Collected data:
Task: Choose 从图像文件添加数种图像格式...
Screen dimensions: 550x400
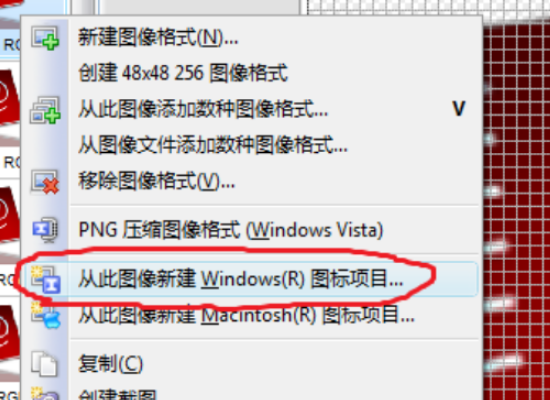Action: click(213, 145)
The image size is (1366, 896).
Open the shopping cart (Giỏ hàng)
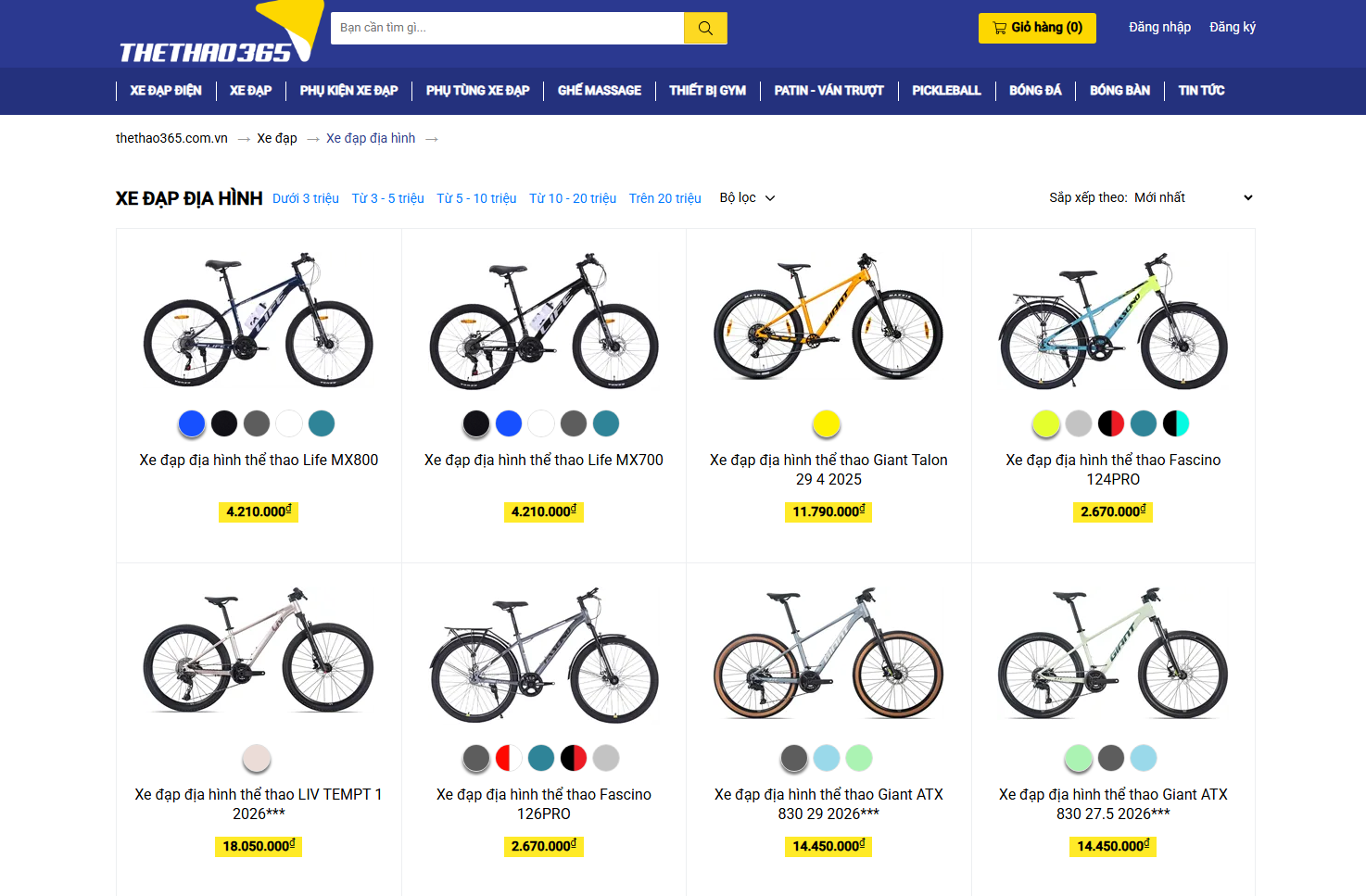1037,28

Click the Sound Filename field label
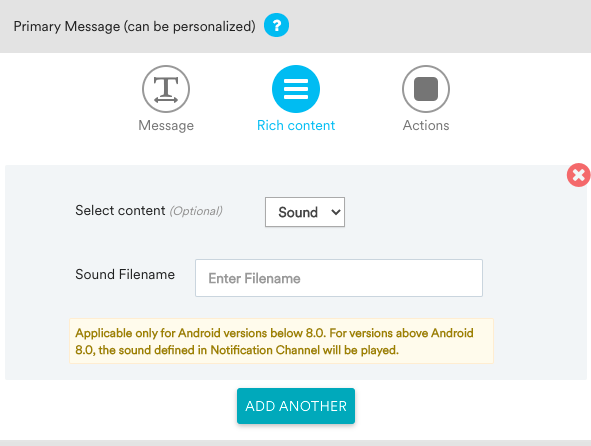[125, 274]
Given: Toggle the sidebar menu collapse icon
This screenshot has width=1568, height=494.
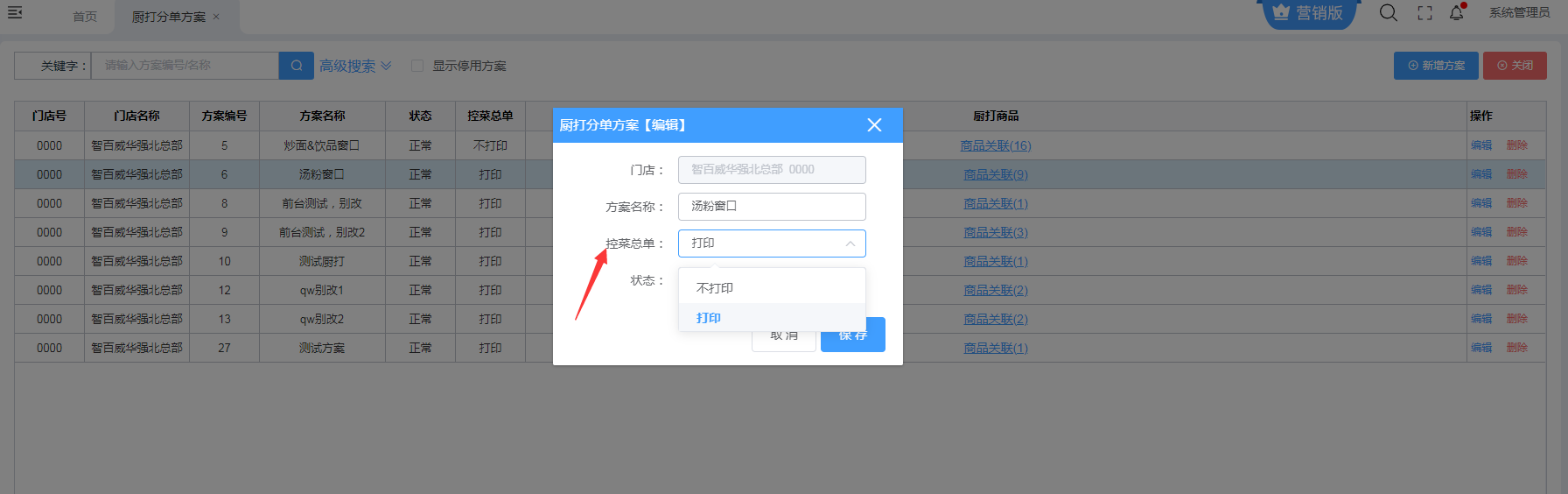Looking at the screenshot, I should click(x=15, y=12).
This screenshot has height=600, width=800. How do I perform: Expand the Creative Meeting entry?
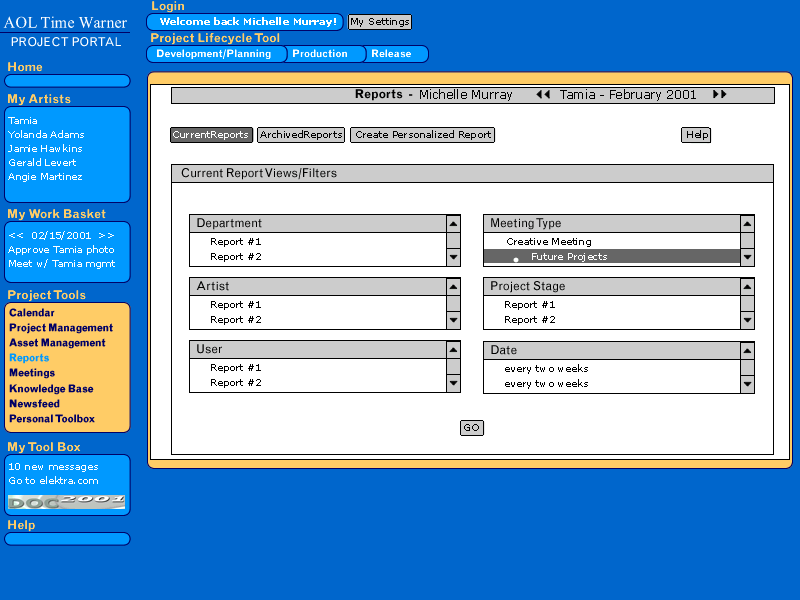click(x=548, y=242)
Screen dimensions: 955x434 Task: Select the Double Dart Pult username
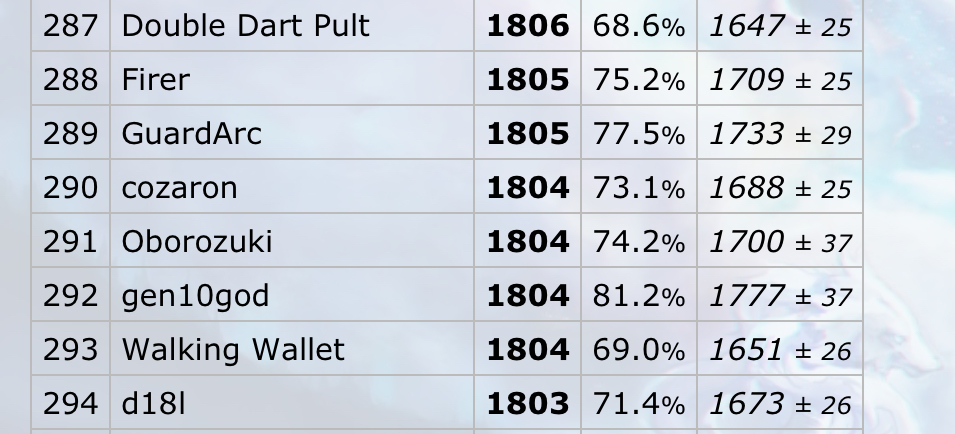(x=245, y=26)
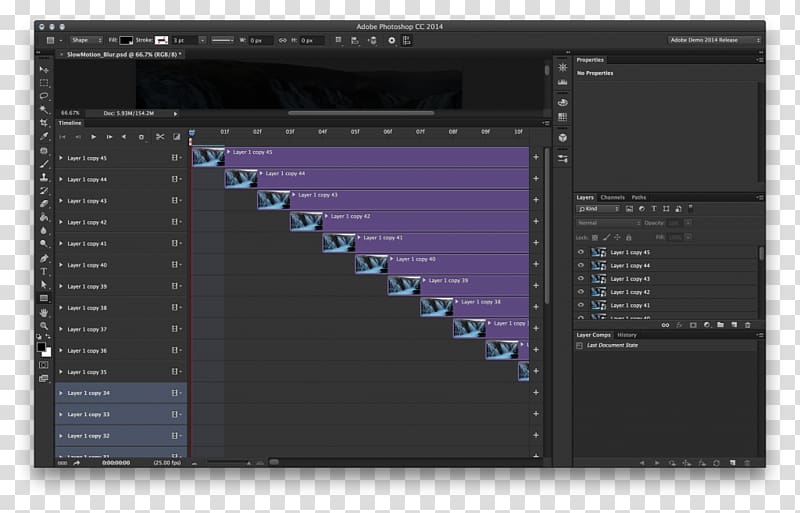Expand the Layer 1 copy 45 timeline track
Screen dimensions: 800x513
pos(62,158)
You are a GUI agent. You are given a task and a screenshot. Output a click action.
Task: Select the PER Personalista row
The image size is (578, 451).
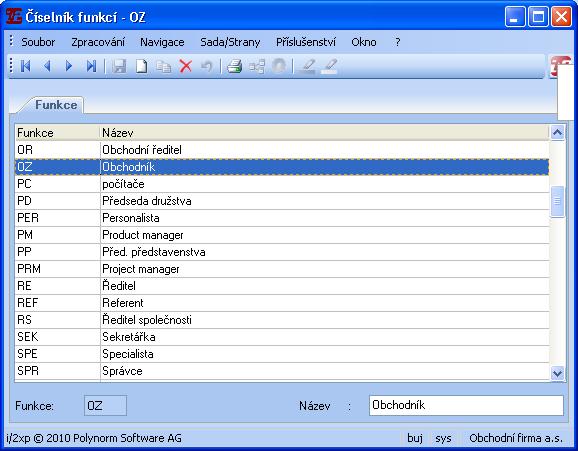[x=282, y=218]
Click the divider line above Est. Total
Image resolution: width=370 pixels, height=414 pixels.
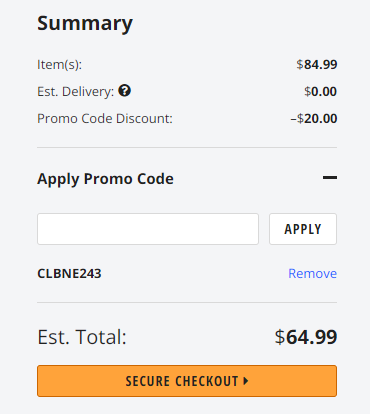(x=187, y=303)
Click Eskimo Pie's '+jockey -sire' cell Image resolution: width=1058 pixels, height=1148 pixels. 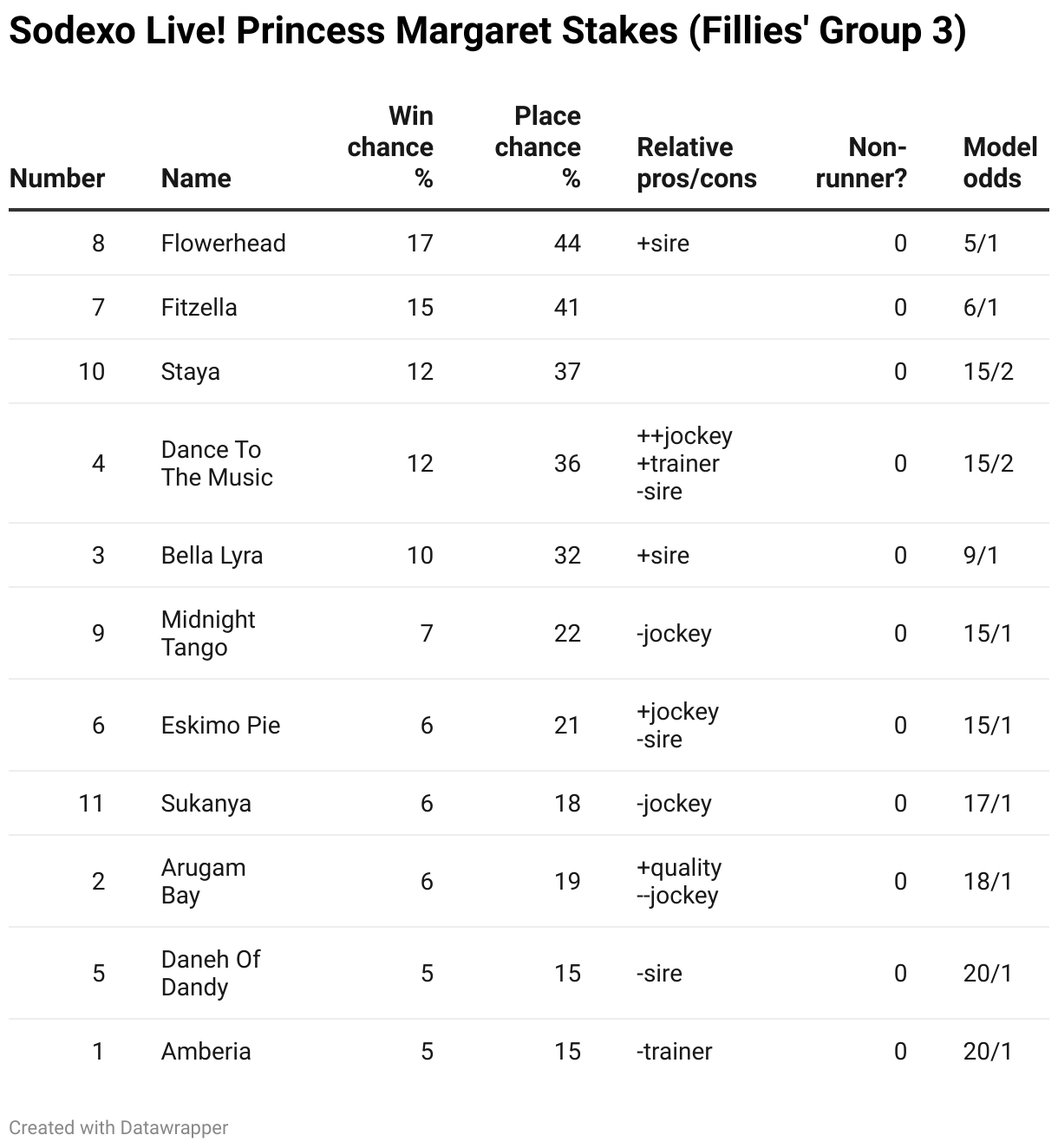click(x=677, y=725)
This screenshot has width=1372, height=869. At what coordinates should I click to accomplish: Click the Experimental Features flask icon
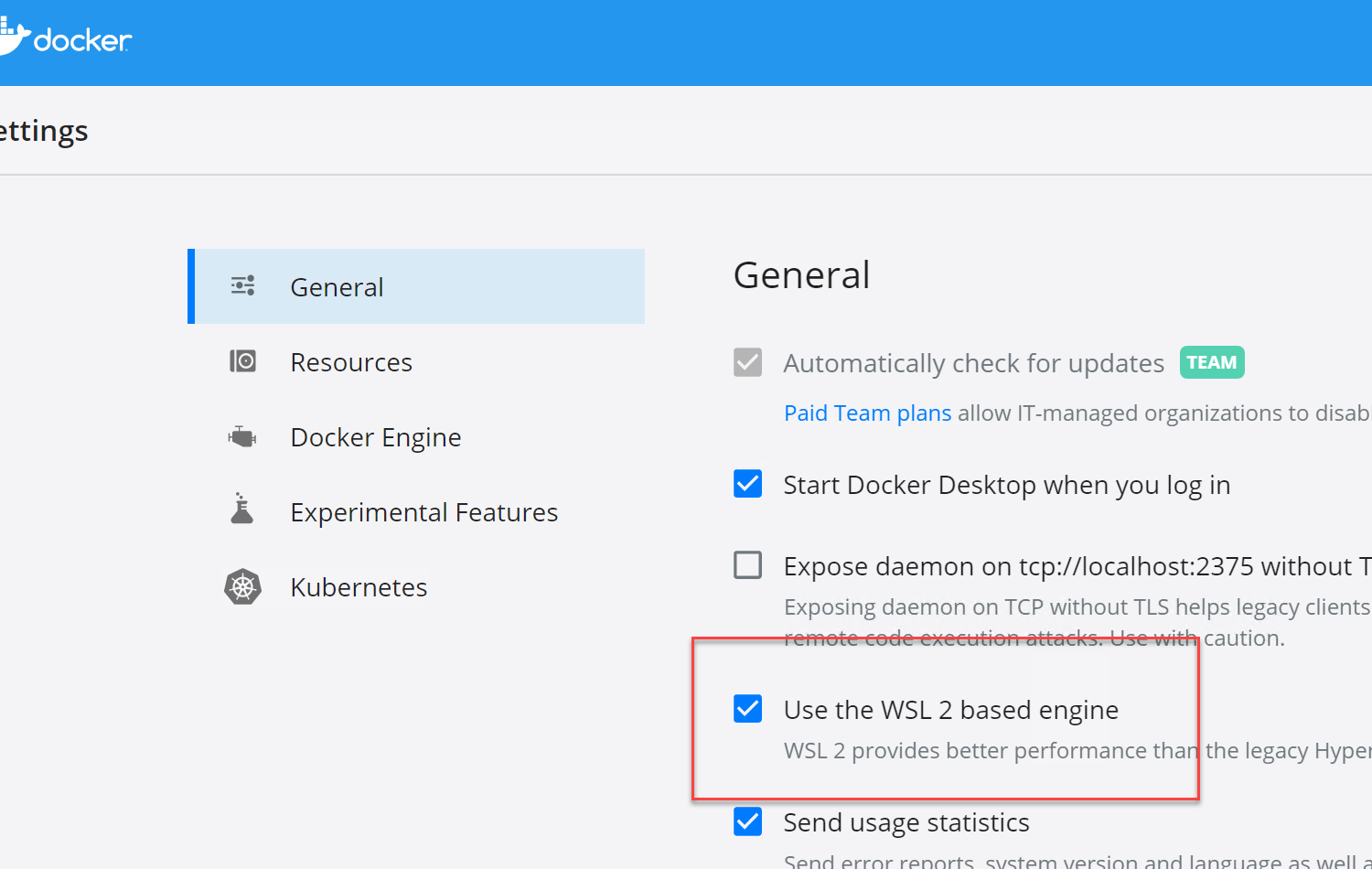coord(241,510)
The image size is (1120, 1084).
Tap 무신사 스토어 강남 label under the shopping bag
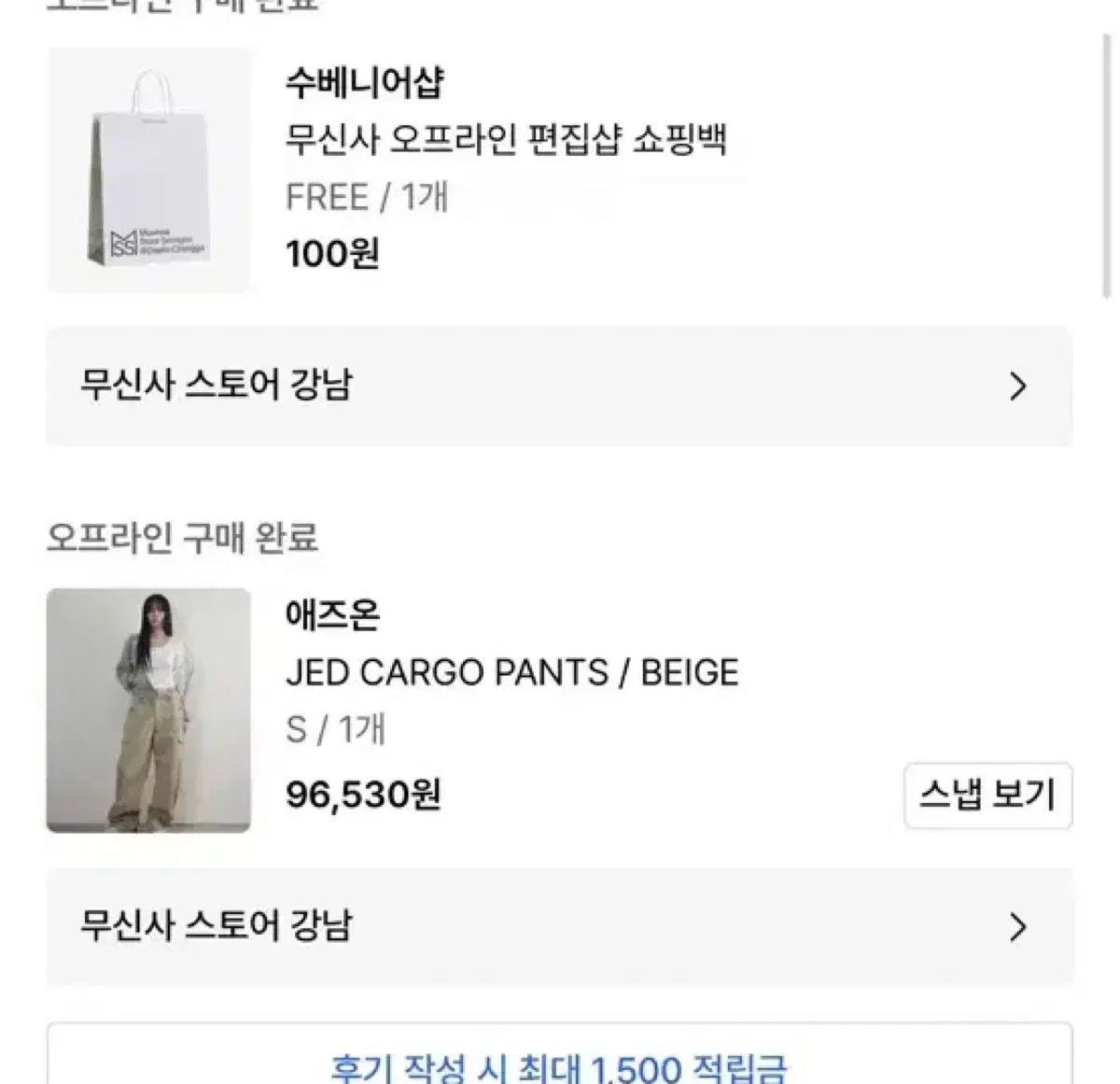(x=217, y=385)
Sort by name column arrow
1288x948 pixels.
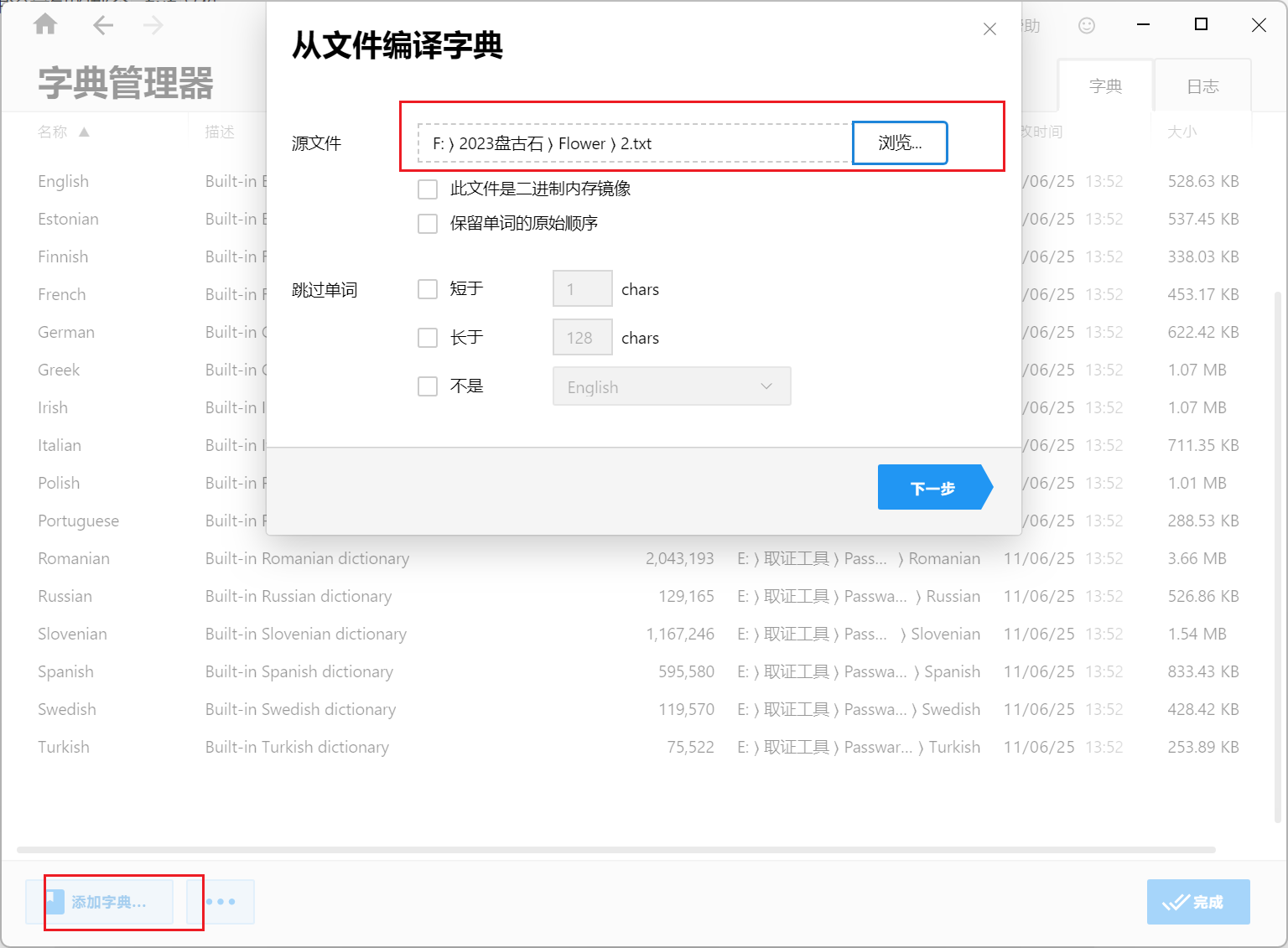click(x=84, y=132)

**Work instructions**
The required output is a verbatim repetition of the lines from the opening of the entries above through the line containing "Click the divider line above Est. Total", inclusive, with no pictures and nothing else.

**Solution for this problem**
Task: Choose 从图像文件添加数种图像格式...
Screen dimensions: 550x400
Action: click(213, 145)
The image size is (1366, 896).
Open the shopping cart (Giỏ hàng)
1037,28

Click the Sound Filename field label
[125, 274]
Given: Toggle the sidebar menu collapse icon
This screenshot has width=1568, height=494.
Looking at the screenshot, I should click(x=15, y=12).
This screenshot has height=600, width=800. How do I perform: Expand the Creative Meeting entry?
click(x=548, y=242)
Screen dimensions: 955x434 Task: Select the Double Dart Pult username
(x=245, y=26)
Expand the Layer 1 copy 45 timeline track
Screen dimensions: 800x513
pos(62,158)
You are a GUI agent. You are given a task and a screenshot. Output a click action.
Task: Select the PER Personalista row
The image size is (578, 451).
[x=282, y=218]
Click the divider line above Est. Total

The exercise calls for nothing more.